Copyright 2016 by David Learn. Used with permission.


12 | 3



Monday, July 04, 2016

Forgiveness is a Struggle

I've been having a hard time with forgiveness lately. I'm sorry, did I say lately? It's been a problem for years. More than a decade, even.

Fourteen-and-a-half years ago, my wife and I opened our home to a foster child. At the age when our own daughter could climb stairs, feed herself, draw pictures with crayons or pencils, and communicate her thoughts with laughter, tears and words; Isaac could barely stand, much less walk. His vocabulary consisted of wordless but excited moaning, and he had no idea how to play. (He could sit still for TV, though. His parents taught him to do that extremely well.)

We didn't do this alone, though. I was from Pittsburgh and my wife was from Tuscon, Ariz., but we did have the support of our church, a community of believers we had been a part of since we came to the area. As one they stood before God and swore an oath to support us as we took this child into our hearts, and to support not just us, but also another couple who were offering their home his sister.

Isaac's problems were worse than we initially realized, but for those first few months things went gloriously. One of the women in our church was a licensed social worker, and at the beginning she and her husband handled arrangements for supervised visits. They gave us support in other ways too, as she gave us perspective, explained state regulations and even offered advice on how to engage a 2-year-old who was used to being ignored.

Isaac's mother had started coming to our church several weeks before the state removed the children from her custody, and Carla had difficulty understanding boundaries; so other friends ran interference for us. And everyone expressed great enthusiasm for what we were doing. If shouldering the burden of caring for someone else's abused child is Paradise, then that winter was Eden.

The serpent had arrived in Eden by springtime. The pastor our church had hired a year previously was showing his colors, as he used his pulpit to manipulate, to bully and to control. As quickly as he had drawn new congregants in his first several months, he was now driving people away, and as they went, our support network unraveled.

The social worker and her husband disappeared from the scene first. Then other people began to realize that they were overextended, and they began to pull back as well. We couldn't. There was a child depending on us.

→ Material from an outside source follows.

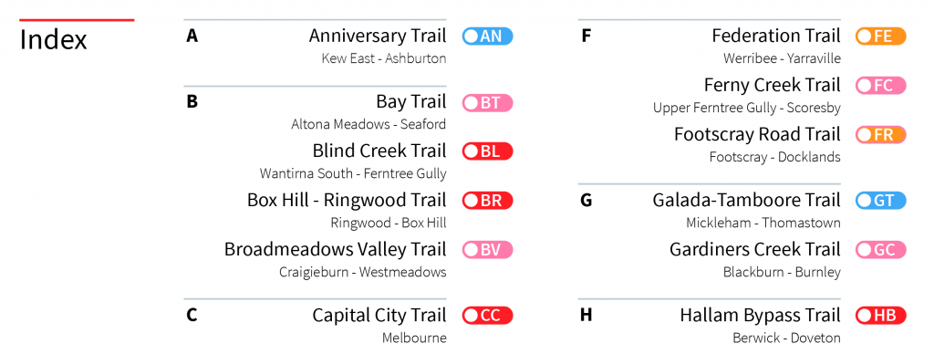Click the letter B section header
The width and height of the screenshot is (934, 354).
click(x=192, y=102)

My wife bore the worst of it. In addition to the extra attention Isaac needed, we had to care for our own daughter and there was a second child on the way. Harder still, I had started a job that spring that demanded more than 50 hours a week, including almost all day Monday and Tuesday. I could get relief by going off and working in the garden, but for my wife, Eden became a cage with iron bars.

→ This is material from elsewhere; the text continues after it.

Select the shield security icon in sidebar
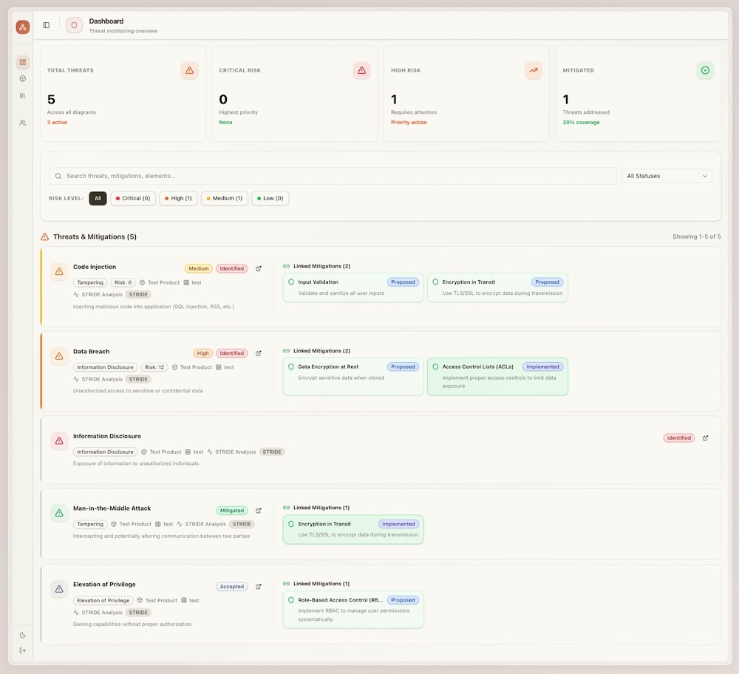The height and width of the screenshot is (674, 739). (x=22, y=78)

She tried to get help. She called people from the church and asked them to watch our daughter for an hour or two just so she could attend a medical appointment. They told her no.

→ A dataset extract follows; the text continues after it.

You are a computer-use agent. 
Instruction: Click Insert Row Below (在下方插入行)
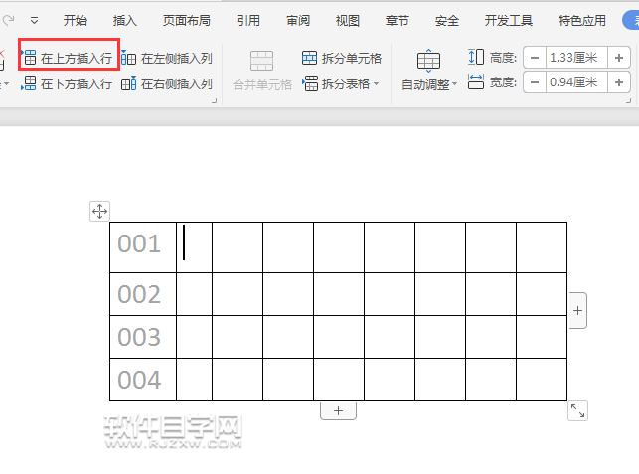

Time went on, and soon it became evident that Isaac was returning to his birth parents. We watched as the progress he had made in our home was torn up by the roots and thrown out. If our church was grieving with us, we couldn't tell. By midsummer, the church had all but fallen apart, and the people who had sworn to be with us were nowhere to be seen.

Isaac had come into our lives with a great deal of fanfare, but when it came time for him to depart we were almost completely alone. When I came home from work at two in the morning and found my daughter sitting at the stop of the stairs crying because her brother wasn't around, I was there to comfort her.

When the quiet and the grief overwhelmed with a depth too profound for words, the community I had believed would be with me, was gone.

So I say this to my old church: You screwed up, big time.

These people had sworn before God that they would be there for us throughout the entire time we fostered. They sang our praises, and told us how our faith inspired theirs. When we lost Isaac, they were nowhere to be found. We didn't even get a lousy sympathy card. One person when I saw her barely a month later actually told me to get over it.

Those last two really hurt. Fifteen years later, and forgiveness is still a struggle.